The methods compared
Match the route to how many images you have.
| Method | Best for | Good to know |
|---|---|---|
| Paint or Preview | One image, free, already installed | No batch option |
| Free batch converters | A folder, free, stays local | Setup and settings to learn |
| Image Converter | A folder, preview and support | Paid, simple, runs on your PC |
Frequently asked questions
How do I convert a PNG to TIFF on Windows?
Open the PNG in Paint, go to File then Save as, and choose TIFF. That is free and covers a single image. For a folder, use a batch converter instead.
How do I convert a PNG to TIFF on Mac?
Open the PNG in Preview, choose File then Export, and pick TIFF in the format menu. Preview also lets you set the compression, so choose a lossless option.
Can I batch convert PNG to TIFF for free?
Yes. Free desktop converters such as IrfanView and XnConvert convert a whole folder at once on your own PC, with nothing uploaded and nothing to pay.

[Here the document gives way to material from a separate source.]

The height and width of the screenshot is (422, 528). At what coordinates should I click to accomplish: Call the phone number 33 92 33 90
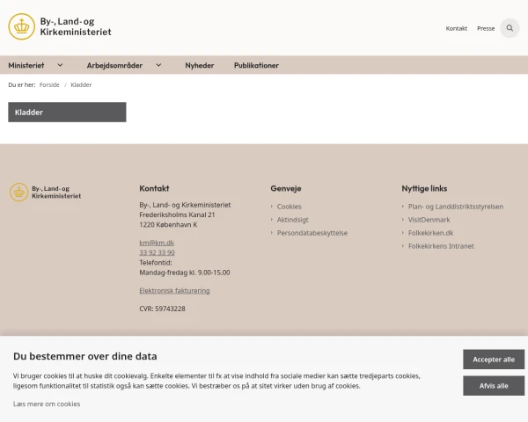tap(157, 252)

Does converting PNG to TIFF improve image quality?
No. PNG is already lossless, so nothing was lost to recover. The conversion is about print and archive compatibility, and the TIFF will usually be a larger file than the PNG.
Are online PNG to TIFF converters safe?
They upload a copy of your file to someone else’s server, so avoid them for client work, scanned documents or anything private. Free local tools do the same job without the file ever leaving your machine.
Can I put many PNG images into one TIFF?
Yes, that is a real strength of TIFF, which PNG cannot match. A multipage TIFF holds many images in a single file, which suits scanned documents and archives.
Your PNGs, ready for print and archive
The honest version of this job is short. One image, Paint or Preview already does it for nothing. A folder, a free batch converter handles it locally, and a paid tool is there if you would rather have a preview and a support line than a settings panel to learn. Whichever you use, pick a lossless compression on the way out and skip the upload sites. And keep the original PNGs, because once you understand that TIFF is a workflow choice rather than a quality upgrade, the rest of it is just picking the tool that annoys you least.